I had a laparoscopy that afternoon. It turns out that my tubes were OK – not an ectopic pregnancy as thought. There was something in the womb – ‘the product of conception’ as it says in the clinical notes – and this was also removed. I also had internal bleeding, which was the cause of pain and feeling awful. At that point, I felt pretty good! I’d survived an operation, there *WAS* a pregnancy – my womb was not empty – and I could only get better after this right? Wrong. The day after I came out of hospital I felt unwell. First, with a heavy cold and then with labyrinthitis and then total exhaustion and nausea that despite many, many blood tests, was unexplained. I should have been able to go back to work within a few days. Instead, I was laid out for weeks – unable to get out of bed until 2pm if I was lucky. Not able to work and so also not earning any money, as I’m self-employed. Not able to see people or go out for walks.

How I deal with things – life in general – is to eat well, exercise, get out in the fresh air, and see friends. I couldn’t do any of those things, except the eating bit. I was stuck at home, mostly too tired to read. Stuck with daytime TV and just existing, rather than living.

My doctor, I have to say, was very unhelpful. I was so distressed about still being ill but she dismissed it. She never asked me about what had happened – she only knew the medical facts. It was entirely clear to me that my unexplained exhaustion (not just tiredness, as she liked to call it) was obviously because of what had happened. Telling me I needed to have it for 6 months before it was regarded as chronic fatigue was not helpful when they were such an obvious cause.

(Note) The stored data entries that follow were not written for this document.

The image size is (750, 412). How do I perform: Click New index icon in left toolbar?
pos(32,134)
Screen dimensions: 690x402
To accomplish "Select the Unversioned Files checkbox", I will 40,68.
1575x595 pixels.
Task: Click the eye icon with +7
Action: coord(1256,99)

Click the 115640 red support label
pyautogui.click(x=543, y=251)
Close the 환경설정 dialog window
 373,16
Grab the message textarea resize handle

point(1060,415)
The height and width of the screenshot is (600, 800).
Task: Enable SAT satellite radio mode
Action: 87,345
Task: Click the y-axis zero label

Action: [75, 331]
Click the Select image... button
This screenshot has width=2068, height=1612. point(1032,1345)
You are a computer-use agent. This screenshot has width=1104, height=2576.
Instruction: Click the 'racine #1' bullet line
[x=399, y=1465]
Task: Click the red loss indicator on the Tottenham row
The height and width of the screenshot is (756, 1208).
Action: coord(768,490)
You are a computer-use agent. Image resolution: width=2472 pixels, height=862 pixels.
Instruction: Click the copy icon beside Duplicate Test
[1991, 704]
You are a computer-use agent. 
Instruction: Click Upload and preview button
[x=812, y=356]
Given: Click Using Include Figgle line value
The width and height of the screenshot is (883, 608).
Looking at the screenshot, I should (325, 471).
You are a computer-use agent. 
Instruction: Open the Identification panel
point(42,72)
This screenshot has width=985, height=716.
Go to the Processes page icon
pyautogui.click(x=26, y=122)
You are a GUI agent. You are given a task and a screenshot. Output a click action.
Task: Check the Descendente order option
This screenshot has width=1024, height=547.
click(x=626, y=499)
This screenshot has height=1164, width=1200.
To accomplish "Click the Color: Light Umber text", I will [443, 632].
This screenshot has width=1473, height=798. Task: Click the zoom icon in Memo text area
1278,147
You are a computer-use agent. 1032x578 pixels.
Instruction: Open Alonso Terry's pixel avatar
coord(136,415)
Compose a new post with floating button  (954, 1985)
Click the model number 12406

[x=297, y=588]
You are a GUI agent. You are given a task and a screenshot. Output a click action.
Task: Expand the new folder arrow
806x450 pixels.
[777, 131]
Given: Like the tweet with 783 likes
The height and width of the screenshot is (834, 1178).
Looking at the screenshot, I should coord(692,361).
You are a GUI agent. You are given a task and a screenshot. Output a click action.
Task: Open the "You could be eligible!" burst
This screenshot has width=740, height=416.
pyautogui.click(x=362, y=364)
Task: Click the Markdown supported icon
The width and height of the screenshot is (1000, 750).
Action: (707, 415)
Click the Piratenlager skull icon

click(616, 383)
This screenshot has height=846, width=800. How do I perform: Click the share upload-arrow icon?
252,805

Letting my students down caused me significant stress and distress; I love my job and have never had a day off teaching in 7 years. But I felt that people were judging me, disbelieving that I was ill, constantly telling me that I looked well (even though I’d been in bed all day). I tried to have psychotherapy but it got me nowhere. A good day, being able to sit up by noon and possibly managing a small walk, would then see 4 or 5 or even more bad days. My improvement was in continuous fluctuation with no obvious sign that I was actually just getting better. There was no real improvement.

Then a friend suggested that I had PTSD. They’d had it themselves (from an actual war zone). Another friend told me about EMDR. I researched both and suddenly, my world did make sense. EMDR also seemed to make a lot of sense to me. My doctor, again, wouldn’t really listen, so I referred myself to an NHS psychologist. We had a phone referral session – I didn’t think I’d like talking to someone over the phone, but it was fine. They confirmed that I most certainly did have PTSD, that I was really high on a scale of it affecting my life, that EMDR would be great for me, but the waiting list was over a year (eek). Thankfully my partner has insurance at work and this was covered on it. All I needed was a letter of referral from my doctor, to get on and have this treatment and not use NHS funds, but it took weeks for me to get it. Fighting for something while you were ill is pretty bloody awful, but I got it in the end. The day I got the letter, I sorted my first EMDR session out for the week afterwards.

It is 5 months since I had the operation, and I’ve now had two EMDR sessions. I am finally able to start processing things and write about how I feel (hopefully with shorter posts)! I hope this will help me to begin to heal.